Louis V. Gerstner, Jr., IBM chairman and chief executive officer, said:
"These results show the ongoing strength of our broad business portfolio. We saw
very good customer response to our new System/390 servers and continuing
strength in services and hard disk drives. There was substantial year-over-year
improvement in our semiconductor business. Our PC commercial and PC server
results were good. Results from these areas more than offset revenue declines in
some other segments, most notably our consumer PC business and our AS/400 and
RS/6000 server lines. As a result of our balanced portfolio, we achieved good
constant currency revenue growth in the quarter.
"During the quarter we also acquired full ownership of Advantis, the U.S.
network services arm of our global services business, and we completed the
acquisition of a majority interest in NetObjects, a leading developer of
sophisticated web sites. These are important acquisitions, and they will further
strengthen our position in the rapidly growing areas of services and network
computing.
"I'm also pleased with our performance in the first half of the year," Mr.
Gerstner said. "We posted constant currency revenue growth of 8 percent in an
extremely competitive environment worldwide.
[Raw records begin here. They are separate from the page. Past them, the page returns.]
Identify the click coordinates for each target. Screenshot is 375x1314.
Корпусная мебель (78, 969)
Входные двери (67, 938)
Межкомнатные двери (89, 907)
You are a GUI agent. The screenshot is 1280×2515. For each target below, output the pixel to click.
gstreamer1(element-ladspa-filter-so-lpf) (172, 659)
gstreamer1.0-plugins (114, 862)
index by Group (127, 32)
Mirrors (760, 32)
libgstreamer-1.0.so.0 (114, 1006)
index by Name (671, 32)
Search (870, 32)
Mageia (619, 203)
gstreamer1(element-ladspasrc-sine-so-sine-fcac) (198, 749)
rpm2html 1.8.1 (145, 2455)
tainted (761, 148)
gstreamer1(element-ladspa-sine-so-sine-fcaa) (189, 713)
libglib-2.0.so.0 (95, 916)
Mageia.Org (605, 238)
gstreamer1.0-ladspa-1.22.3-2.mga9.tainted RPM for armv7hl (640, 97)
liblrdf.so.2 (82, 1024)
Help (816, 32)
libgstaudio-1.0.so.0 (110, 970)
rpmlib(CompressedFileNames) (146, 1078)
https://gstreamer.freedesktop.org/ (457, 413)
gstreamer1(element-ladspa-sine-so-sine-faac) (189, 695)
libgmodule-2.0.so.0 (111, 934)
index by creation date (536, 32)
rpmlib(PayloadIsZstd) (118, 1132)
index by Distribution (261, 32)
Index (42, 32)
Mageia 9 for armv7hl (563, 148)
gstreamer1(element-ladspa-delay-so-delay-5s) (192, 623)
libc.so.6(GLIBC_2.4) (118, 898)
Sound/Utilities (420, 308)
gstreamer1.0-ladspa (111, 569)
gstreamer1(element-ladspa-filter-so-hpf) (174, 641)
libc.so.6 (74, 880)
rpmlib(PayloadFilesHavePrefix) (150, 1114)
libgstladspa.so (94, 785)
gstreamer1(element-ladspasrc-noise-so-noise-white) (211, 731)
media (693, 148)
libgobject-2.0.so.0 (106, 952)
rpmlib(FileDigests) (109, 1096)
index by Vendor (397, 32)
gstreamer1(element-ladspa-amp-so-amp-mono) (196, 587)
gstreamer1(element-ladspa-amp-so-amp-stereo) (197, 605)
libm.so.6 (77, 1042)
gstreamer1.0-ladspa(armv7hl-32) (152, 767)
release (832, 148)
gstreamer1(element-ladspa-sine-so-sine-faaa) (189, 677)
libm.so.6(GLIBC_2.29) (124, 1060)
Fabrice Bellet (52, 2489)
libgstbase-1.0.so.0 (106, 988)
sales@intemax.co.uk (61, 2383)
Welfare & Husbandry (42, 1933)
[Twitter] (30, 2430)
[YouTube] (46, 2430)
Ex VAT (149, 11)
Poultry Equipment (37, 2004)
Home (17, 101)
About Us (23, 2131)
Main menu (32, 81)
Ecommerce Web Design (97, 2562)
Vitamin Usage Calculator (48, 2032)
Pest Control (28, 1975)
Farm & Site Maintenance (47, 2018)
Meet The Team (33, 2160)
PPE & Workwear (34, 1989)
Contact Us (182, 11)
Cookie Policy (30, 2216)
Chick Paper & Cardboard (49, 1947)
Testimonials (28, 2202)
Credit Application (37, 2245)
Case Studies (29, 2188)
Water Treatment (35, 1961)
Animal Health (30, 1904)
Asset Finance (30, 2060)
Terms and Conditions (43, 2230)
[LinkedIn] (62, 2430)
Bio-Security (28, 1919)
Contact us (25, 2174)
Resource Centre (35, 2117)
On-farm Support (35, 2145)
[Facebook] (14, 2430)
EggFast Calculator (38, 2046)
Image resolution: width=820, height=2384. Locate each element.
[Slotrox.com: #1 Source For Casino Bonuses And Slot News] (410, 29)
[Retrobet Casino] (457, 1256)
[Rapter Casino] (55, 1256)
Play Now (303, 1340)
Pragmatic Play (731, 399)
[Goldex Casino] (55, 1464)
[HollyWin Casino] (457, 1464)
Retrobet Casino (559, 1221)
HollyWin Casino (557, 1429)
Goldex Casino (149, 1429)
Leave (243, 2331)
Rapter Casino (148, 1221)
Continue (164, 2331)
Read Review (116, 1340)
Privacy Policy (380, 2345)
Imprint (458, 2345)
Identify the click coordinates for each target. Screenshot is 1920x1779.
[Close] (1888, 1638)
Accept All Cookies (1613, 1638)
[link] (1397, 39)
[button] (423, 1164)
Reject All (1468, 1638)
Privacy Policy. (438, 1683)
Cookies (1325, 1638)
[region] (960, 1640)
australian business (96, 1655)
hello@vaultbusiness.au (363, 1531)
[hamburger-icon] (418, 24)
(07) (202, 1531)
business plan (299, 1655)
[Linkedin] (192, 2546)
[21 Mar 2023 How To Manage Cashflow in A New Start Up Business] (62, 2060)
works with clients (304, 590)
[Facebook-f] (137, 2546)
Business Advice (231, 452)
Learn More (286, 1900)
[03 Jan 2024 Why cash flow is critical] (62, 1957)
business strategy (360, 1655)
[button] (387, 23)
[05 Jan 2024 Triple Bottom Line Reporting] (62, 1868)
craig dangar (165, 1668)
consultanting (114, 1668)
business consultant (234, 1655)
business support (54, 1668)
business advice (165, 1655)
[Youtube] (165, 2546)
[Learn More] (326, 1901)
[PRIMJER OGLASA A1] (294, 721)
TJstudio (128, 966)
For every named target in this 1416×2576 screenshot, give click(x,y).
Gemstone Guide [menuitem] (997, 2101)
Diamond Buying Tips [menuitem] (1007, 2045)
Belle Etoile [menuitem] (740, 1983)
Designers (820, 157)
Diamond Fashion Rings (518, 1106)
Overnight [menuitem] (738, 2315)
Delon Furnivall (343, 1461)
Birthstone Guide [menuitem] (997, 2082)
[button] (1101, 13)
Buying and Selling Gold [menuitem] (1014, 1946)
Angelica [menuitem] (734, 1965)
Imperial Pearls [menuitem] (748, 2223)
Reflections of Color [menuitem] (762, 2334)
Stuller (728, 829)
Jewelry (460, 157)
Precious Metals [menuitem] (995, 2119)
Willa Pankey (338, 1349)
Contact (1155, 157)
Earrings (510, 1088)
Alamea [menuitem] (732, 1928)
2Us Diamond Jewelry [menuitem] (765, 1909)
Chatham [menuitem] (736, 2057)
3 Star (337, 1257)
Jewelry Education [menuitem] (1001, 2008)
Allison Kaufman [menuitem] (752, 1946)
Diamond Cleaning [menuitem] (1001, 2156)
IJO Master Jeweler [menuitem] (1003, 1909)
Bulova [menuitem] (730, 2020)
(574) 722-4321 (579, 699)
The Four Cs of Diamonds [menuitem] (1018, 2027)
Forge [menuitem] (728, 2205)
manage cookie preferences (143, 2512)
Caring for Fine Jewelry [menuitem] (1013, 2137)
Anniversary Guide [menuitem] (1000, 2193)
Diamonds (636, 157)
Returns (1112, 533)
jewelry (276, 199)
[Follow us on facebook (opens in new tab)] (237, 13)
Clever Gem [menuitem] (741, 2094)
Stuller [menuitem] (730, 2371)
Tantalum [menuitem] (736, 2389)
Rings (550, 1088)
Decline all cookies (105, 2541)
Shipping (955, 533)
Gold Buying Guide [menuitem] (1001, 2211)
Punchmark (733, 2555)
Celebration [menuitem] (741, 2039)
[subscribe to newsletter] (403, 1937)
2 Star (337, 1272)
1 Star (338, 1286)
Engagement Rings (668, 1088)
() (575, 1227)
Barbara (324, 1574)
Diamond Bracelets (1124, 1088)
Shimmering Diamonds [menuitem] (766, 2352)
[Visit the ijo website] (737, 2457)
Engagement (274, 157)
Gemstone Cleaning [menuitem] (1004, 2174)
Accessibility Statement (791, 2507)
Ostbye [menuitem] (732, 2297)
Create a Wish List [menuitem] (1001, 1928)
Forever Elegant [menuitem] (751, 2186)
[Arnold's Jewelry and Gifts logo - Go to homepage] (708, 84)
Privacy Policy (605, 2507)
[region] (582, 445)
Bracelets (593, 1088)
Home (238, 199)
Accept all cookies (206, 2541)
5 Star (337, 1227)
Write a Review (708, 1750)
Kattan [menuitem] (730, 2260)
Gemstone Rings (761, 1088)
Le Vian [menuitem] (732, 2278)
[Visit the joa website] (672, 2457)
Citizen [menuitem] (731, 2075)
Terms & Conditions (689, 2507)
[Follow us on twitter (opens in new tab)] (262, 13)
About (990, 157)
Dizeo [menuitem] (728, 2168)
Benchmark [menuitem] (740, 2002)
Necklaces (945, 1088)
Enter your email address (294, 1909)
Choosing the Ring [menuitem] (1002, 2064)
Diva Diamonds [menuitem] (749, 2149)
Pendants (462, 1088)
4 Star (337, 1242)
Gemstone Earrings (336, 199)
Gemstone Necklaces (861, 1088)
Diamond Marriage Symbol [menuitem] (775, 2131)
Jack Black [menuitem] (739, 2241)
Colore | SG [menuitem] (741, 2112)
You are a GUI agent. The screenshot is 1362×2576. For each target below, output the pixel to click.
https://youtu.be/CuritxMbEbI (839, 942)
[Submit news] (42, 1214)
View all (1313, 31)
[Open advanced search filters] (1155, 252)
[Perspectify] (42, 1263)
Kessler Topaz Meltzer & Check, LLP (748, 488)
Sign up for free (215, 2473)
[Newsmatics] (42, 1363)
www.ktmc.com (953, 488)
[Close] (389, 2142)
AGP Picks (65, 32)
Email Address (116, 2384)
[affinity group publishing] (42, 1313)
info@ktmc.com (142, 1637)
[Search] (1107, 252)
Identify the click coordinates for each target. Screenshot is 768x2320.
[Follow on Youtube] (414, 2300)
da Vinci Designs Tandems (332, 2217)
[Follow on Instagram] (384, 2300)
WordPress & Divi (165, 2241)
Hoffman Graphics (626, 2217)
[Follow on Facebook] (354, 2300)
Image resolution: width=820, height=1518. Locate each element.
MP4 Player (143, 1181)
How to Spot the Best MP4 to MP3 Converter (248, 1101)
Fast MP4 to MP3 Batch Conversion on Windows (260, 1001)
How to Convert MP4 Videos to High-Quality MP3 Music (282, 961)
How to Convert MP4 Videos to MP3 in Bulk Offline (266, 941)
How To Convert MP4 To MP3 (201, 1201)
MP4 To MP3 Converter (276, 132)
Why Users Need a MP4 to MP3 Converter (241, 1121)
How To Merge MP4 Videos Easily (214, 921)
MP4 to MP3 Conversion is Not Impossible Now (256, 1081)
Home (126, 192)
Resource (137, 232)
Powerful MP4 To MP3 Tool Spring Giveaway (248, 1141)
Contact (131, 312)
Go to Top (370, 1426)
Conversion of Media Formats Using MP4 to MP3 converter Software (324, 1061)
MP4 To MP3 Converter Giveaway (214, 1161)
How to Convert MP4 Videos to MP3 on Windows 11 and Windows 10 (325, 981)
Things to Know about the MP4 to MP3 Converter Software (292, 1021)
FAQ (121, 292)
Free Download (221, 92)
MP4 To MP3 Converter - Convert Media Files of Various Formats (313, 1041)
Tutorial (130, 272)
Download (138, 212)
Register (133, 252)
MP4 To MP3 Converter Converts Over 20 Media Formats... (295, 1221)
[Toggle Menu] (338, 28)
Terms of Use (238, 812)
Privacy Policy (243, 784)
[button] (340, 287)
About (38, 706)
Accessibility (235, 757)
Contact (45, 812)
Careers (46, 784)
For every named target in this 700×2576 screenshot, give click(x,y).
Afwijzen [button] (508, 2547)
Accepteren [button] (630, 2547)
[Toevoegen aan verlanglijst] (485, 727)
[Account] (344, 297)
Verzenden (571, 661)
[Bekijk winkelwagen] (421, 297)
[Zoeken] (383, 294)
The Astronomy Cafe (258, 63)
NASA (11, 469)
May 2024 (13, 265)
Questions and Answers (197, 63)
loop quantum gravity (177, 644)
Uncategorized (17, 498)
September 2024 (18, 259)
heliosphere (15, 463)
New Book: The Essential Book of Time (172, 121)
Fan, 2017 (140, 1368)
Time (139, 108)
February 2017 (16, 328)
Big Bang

Our newer businesses continued to
grow rapidly while our more mature businesses showed increasing stabilization
and, in many instances, the opportunity for future growth. Most important, we
saw our position as a worldwide integrator of products and services grow
stronger every day. It's clear from recent announcements that many of our
competitors are trying to achieve what we already have: the ability to deliver
total solutions to our customers.
"As we look forward, we must continue to focus on executing our product and
strategic plans. We also must maintain firm control over expenses. Overall,
though, I believe we are very much on track," Mr. Gerstner said.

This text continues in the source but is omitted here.